This article was originally posted at:
but this site now seems to be dead, so I have recovered it from archive.org and re-posted it.
If I am breaking any copyrights here, please let me know and I will remove it.
Note that Drupal now blocks any path containing "svn-base". See: http://drupal.org/node/28776
Posted At : July 5, 2006 9:54 PM By : Mark
One of the best uses that we have put subversion to is a way to handle code releases to live web servers.

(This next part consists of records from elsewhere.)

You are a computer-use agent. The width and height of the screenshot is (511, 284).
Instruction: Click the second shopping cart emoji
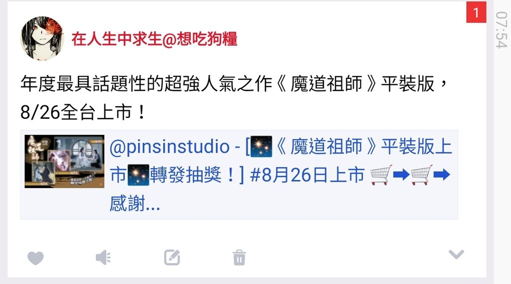click(422, 175)
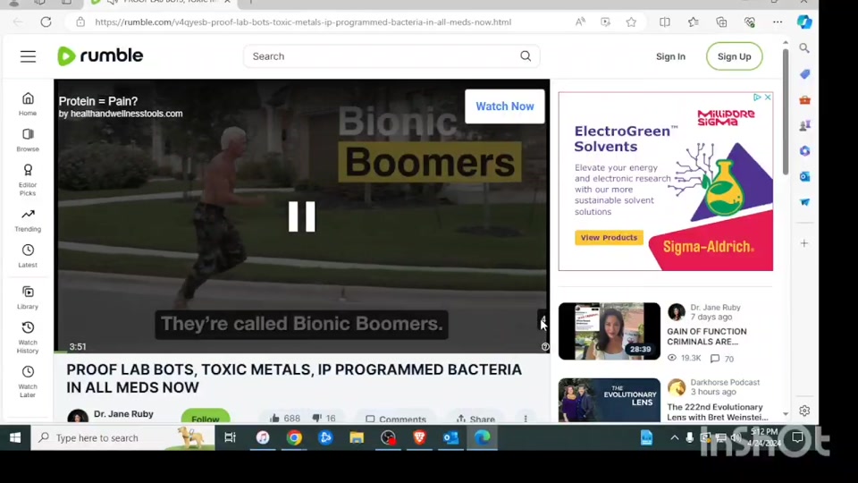Image resolution: width=858 pixels, height=483 pixels.
Task: Open Trending videos page
Action: 28,219
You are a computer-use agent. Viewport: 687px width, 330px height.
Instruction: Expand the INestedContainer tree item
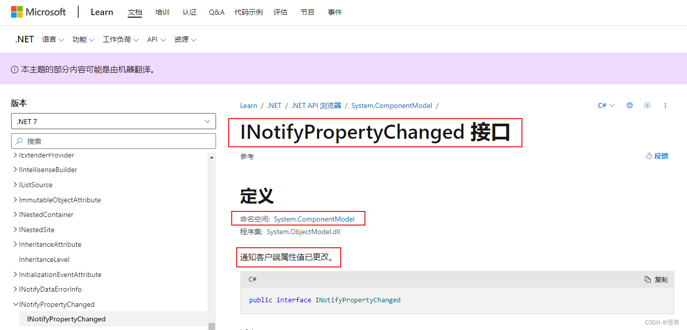tap(14, 214)
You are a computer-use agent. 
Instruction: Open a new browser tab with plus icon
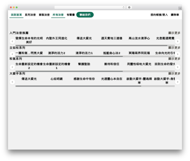[180, 8]
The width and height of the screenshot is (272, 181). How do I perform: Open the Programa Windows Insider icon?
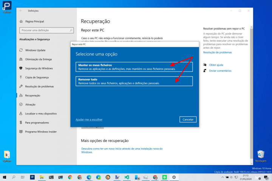(x=21, y=132)
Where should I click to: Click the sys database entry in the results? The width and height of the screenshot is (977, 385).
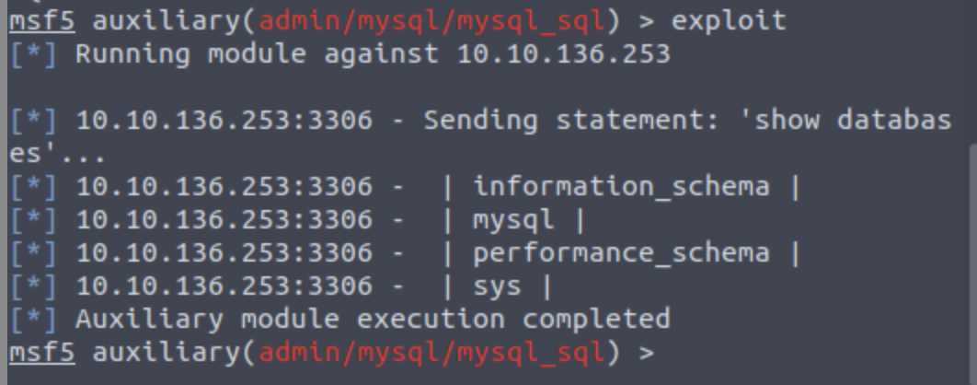point(497,286)
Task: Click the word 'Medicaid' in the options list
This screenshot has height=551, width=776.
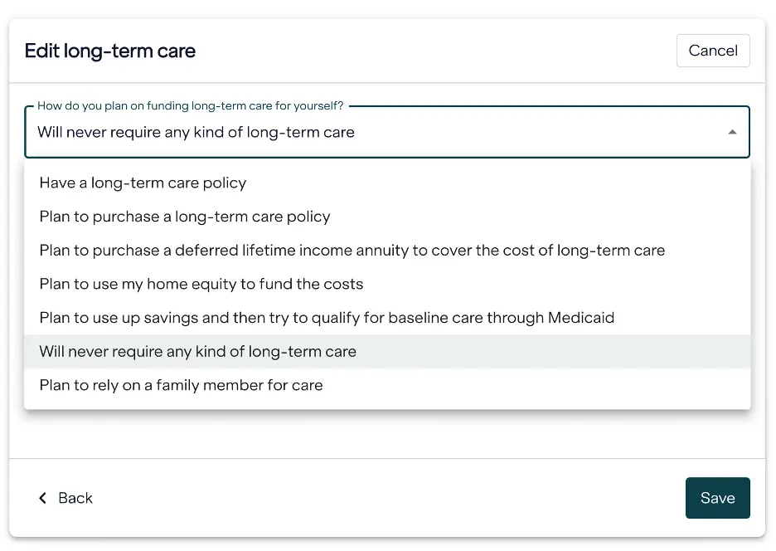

It has a number of major benefits over other methods of releasing web sites.
For example, when using FTP you have the option to copy over the site each time which leaves lots of old files hanging around if you remove files from you website.
Alternatively you can upload a complete new copy of you code, which can take a considerable amount of time for a large code base, and you then have to switch the running to the new code.
Using subversion gives the following benefits:
- Simple and fast to do a site release
- Can always check that the versions of files on the server are what you think they are
- Automatically removes files from live servers that are no longer used and have been removed in the subversion repository
- Can show you if any files have been changes or added to live site
- Easily move back and forward between releases
- Simple to keep multiple servers (cluster) in sync.
- Security considerations
- Conflicts in code-base if people edit on live (which is a big No, No)
The main security consideration is that a working copy of a subversion repository contains a duplicate copy of the current version in .svn directories which allows for quicker compares as it is a local file compare not a network operation.
However, this would allow a crafty hacker to browse to www.example.com/.svn/ and potentially get access to view the code of the pages that run your website which is always a bad thing.
We can manage this issue however thanks to the very customisable security in apache (assuming you are using it) to disallow access to all directories with .svn in it.
#Remove access to all .svn directories
<Directory ~ "\.svn">
Deny from all
Note: It may be possible to do the same with IIS, so please let me know if it is.
To check out a project/website into the current directory use:
svn co http://www.example.com/svn/repos/projectname/tags/1.0 .
Then when it comes around to doing a release to the next version you use
svn switch http://www.example.com/svn/repos/projectname/tags/1.1
Easy as that!